Queries the FAISS index to find similar texts.

Parameters:
  • query (str, required) – The input text query.

  • items (int, default=1) – Number of nearest neighbors to retrieve.

  • include_metadata (bool, default=True) – Whether to include the metadata in the results.

Notes

  • The query text is first converted into an embedding.

  • The similarity score is calculated as 1 - (distance / 2), where distance is the FAISS L2 distance.

ChromaDBSearcher

class langformers.searchers.ChromaDBSearcher(embedder: str = None, db_path: str | None = None, collection_name: str | None = 'my_collection')

Bases: object

A ChromaDB-based semantic search engine for vectorized text retrieval.

This class integrates with ChromaDB to store and search for text embeddings, using a Hugging Face embedding model for vectorization.

__init__(embedder: str = None, db_path: str | None = None, collection_name: str | None = 'my_collection')

Initializes the ChromaDB searcher.

Parameters:
  • embedder (str) – Name of the Hugging Face embedding model.

  • db_path (Optional[str], default=None) – Path to the ChromaDB database.
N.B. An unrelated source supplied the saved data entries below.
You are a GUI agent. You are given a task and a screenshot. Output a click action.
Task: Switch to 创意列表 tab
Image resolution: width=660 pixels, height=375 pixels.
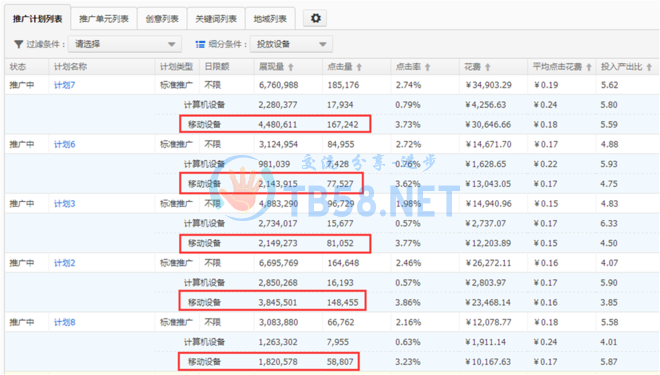click(x=162, y=19)
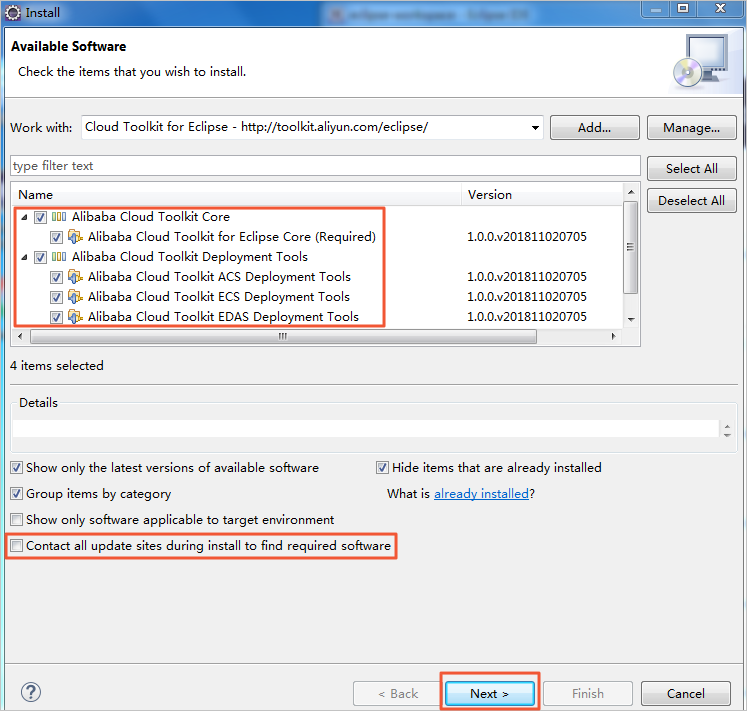Click the Deployment Tools category icon
This screenshot has height=711, width=747.
[59, 257]
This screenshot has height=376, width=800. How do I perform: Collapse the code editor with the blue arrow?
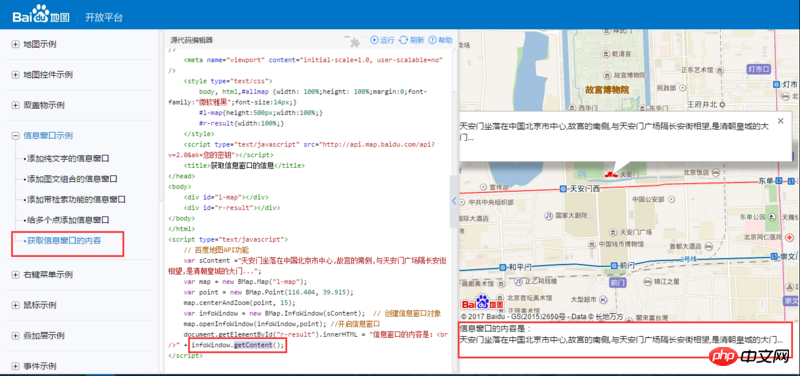[454, 201]
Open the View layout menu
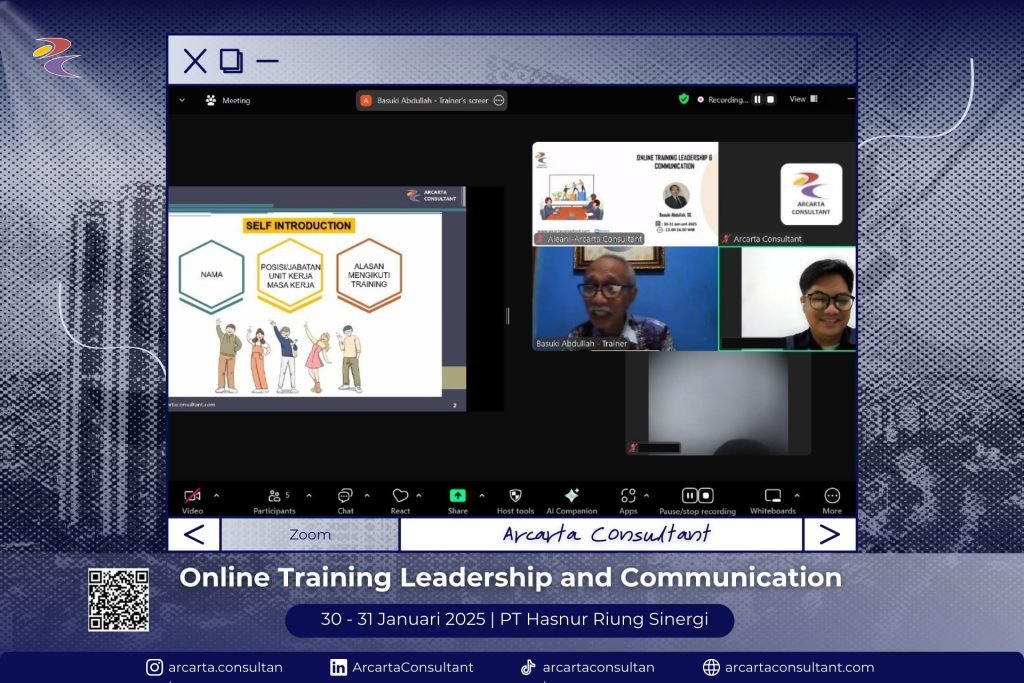The width and height of the screenshot is (1024, 683). [x=803, y=100]
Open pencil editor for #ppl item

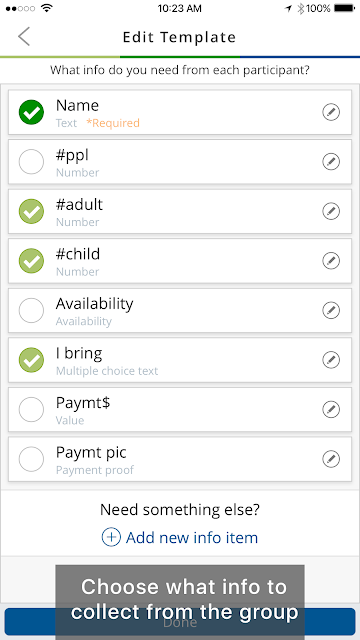point(331,162)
If None, a default name is generated.

  • collection_name (Optional[str], default="my_collection") – Name of the ChromaDB collection.

add(texts: List[str], metadata: List[Dict[str, Any]] | None = None)

Adds text data to the ChromaDB collection.

Parameters:
  • texts (List[str], required) – List of text entries to be indexed.

  • metadata (Optional[List[dict]], default=None) – Metadata associated with each text.

Notes

  • Each text is converted into an embedding.

  • A unique UUID is generated for each text entry.

  • The embeddings, along with metadata, are added to the ChromaDB collection.

count()

Return the number of items in the collection.

query(query: str, items: int = 1, include_metadata: bool = True)

Queries the ChromaDB collection to find similar texts.

Parameters:
  • query (str, required) – The input text query.

  • items (int, default=1) – Number of nearest neighbors to retrieve.

  • include_metadata (bool, default=True) – Whether to include the metadata in the results.

Notes

  • The query text is first converted into an embedding.

  • The similarity is derived from the squared distance returned by ChromaDB.

PineconeSearcher

class langformers.searchers.PineconeSearcher(embedder: str = None, index_name: str | None = None, api_key: str = None, index_parameters: dict | None = None)

Bases: object

A Pinecone-based semantic search engine for vectorized text retrieval.

This class integrates with Pinecone to store and search for text embeddings, using a Hugging Face embedding model for vectorization.

__init__(embedder: str = None, index_name: str | None = None, api_key: str = None, index_parameters: dict | None = None)

Initializes the Pinecone searcher.

Parameters:
  • embedder (str) – Name of the Hugging Face embedding model.

  • index_name (Optional[str], default=None) – Name of the Pinecone index.

  • api_key (str) – Pinecone API key for authentication.

  • index_parameters (Optional[dict], default=None) –

    Additional parameters for index configuration. If not provided, the following is used.

    index_parameters = {'cloud': 'aws',
                        'region': 'us-east-1',
                        'metric': 'cosine',
                        'dimension': self.dimension  # embedding model's output dimension.
                        }
    

add(texts: List[str], metadata: List[Dict[str, Any]] | None = None)

Adds text data to the Pinecone index.

Parameters:
  • texts (List[str]) – List of text entries to be indexed.

  • metadata (Optional[List[dict]], default=None) – Metadata associated with each text.

Notes

  • Each text is converted into an embedding.

  • A unique UUID is generated for each text entry.

  • The embeddings, along with metadata, are upserted into the Pinecone index.

count()

Returns the number of items stored in the Pinecone index.

query(query: str, items: int = 1, include_metadata: bool = True)

Queries the Pinecone index to find similar texts.

Parameters:
  • query (str, required) – The input text query.

  • items (int, default=1) – Number of nearest neighbors to retrieve.

  • include_metadata (bool, default=True) – Whether to include the metadata in the results.